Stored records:
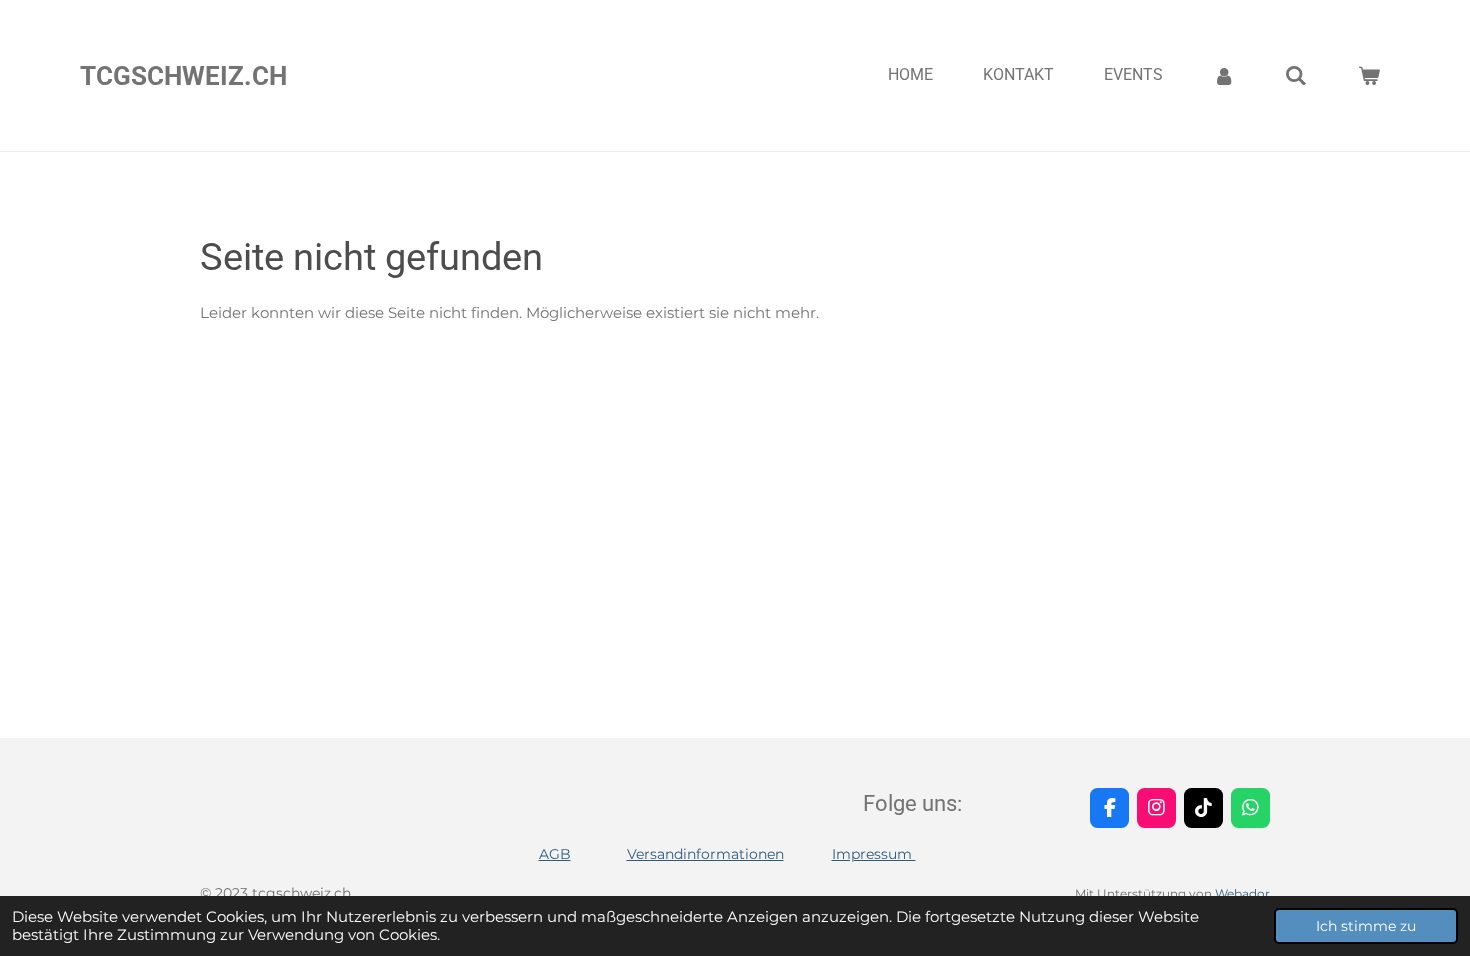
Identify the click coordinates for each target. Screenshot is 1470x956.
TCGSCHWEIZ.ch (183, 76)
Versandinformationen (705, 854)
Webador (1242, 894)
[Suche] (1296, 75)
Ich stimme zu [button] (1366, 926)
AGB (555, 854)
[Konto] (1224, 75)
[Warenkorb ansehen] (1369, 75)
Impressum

> [Action item]: Please write out exactly the line containing "Ich stimme zu [button] (1366, 926)" and every line after it through the end of the records, nothing more.

> [Response area]:
Ich stimme zu [button] (1366, 926)
AGB (555, 854)
[Konto] (1224, 75)
[Warenkorb ansehen] (1369, 75)
Impressum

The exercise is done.